Mit der kurz angelegten Auslaufzone in Kurve 3 - der Haarnadel nach der langen Geraden, die ein wenig an die Parabolika in Hockenheim erinnert und wo sich die Attack-Mode-Aktivierungszone befindet - waren auch nicht alle Fahrer glücklich. Im Vorfeld wurden in diesem Bereich Topspeeds von bis zu 260 km/h erwartet, also eine ganze Menge für einen Stadtkurs.

Und nicht umsonst hatte die FIA zum vergangenen Rennwochenende in Saudi-Arabien nachträglich eine Notfallbremse in allen Autos verbauen lassen, falls bei einem Systemfehler die Bremskraft an der Vorderachse nicht ausreicht. Zur Erinnerung: Die Gen3-Autos haben keine hydraulische Bremse an der Hinterachse, diesen Part übernimmt allein die Rekuperation der E-Maschine.

"Es gibt ein paar Sicherheitsbedenken bezüglich der Auslaufzone in Kurve 3", bestätigte Andretti-Pilot Jake Dennis. "Das muss sich bessern, wir haben hier schließlich ordentlich Speed drauf." Nach dem 1. Freien Training, das zwischenzeitlich wegen eines heftigen Unfalls von Porsche-Werksfahrer Pascal Wehrlein abgebrochen werden musste, steht den Fahrer am Samstagmorgen ein weiteres Training zur Verfügung, um sich mit den Streckenbedingungen vertraut zu machen. Wenig später warten schon das Qualifying und das vierte Rennen der Saison.

════════════════════

◆ Übungsaufgaben
• a. Fassen Sie den Seitenauszug in genau zwei Sätzen zusammen.
• b. Bringen Sie den Absatz des Seitenauszugs, der mit „Und nicht umsonst hatte die FIA“ beginnt, in eine knappe Stichpunktliste, die seine wesentlichen Fakten bewahrt.
• c. Schreiben Sie aus dem Seitenauszug den Abschnitt ab, der mit „Mit der kurz“ einsetzt und sich bis „für einen Stadtkurs.“ erstreckt.

◆ Datenabschnitt
════════════════════

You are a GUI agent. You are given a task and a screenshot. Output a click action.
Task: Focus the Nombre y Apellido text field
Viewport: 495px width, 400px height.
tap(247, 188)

════════════════════

◆ Lösungen
• a. Mit der kurzen Auslaufzone in Kurve 3, einer Haarnadel nach einer langen Geraden mit erwarteten Topspeeds von bis zu 260 km/h, waren nicht alle Fahrer glücklich, und Andretti-Pilot Jake Dennis bestätigte Sicherheitsbedenken. Die FIA hatte zum vergangenen Rennwochenende in Saudi-Arabien nachträglich eine Notfallbremse in allen Autos verbauen lassen, falls bei einem Systemfehler die Bremskraft an der Vorderachse nicht ausreicht.

• b.
- Die FIA ließ zum vergangenen Rennwochenende in Saudi-Arabien nachträglich in allen Autos eine Notfallbremse verbauen.
- Zweck: Absicherung, falls bei einem Systemfehler die Bremskraft an der Vorderachse nicht ausreicht.
- Die Gen3-Autos haben an der Hinterachse keine hydraulische Bremse.
- Dort bremst allein die Rekuperation der E-Maschine.

• c.
Mit der kurz angelegten Auslaufzone in Kurve 3 - der Haarnadel nach der langen Geraden, die ein wenig an die Parabolika in Hockenheim erinnert und wo sich die Attack-Mode-Aktivierungszone befindet - waren auch nicht alle Fahrer glücklich. Im Vorfeld wurden in diesem Bereich Topspeeds von bis zu 260 km/h erwartet, also eine ganze Menge für einen Stadtkurs.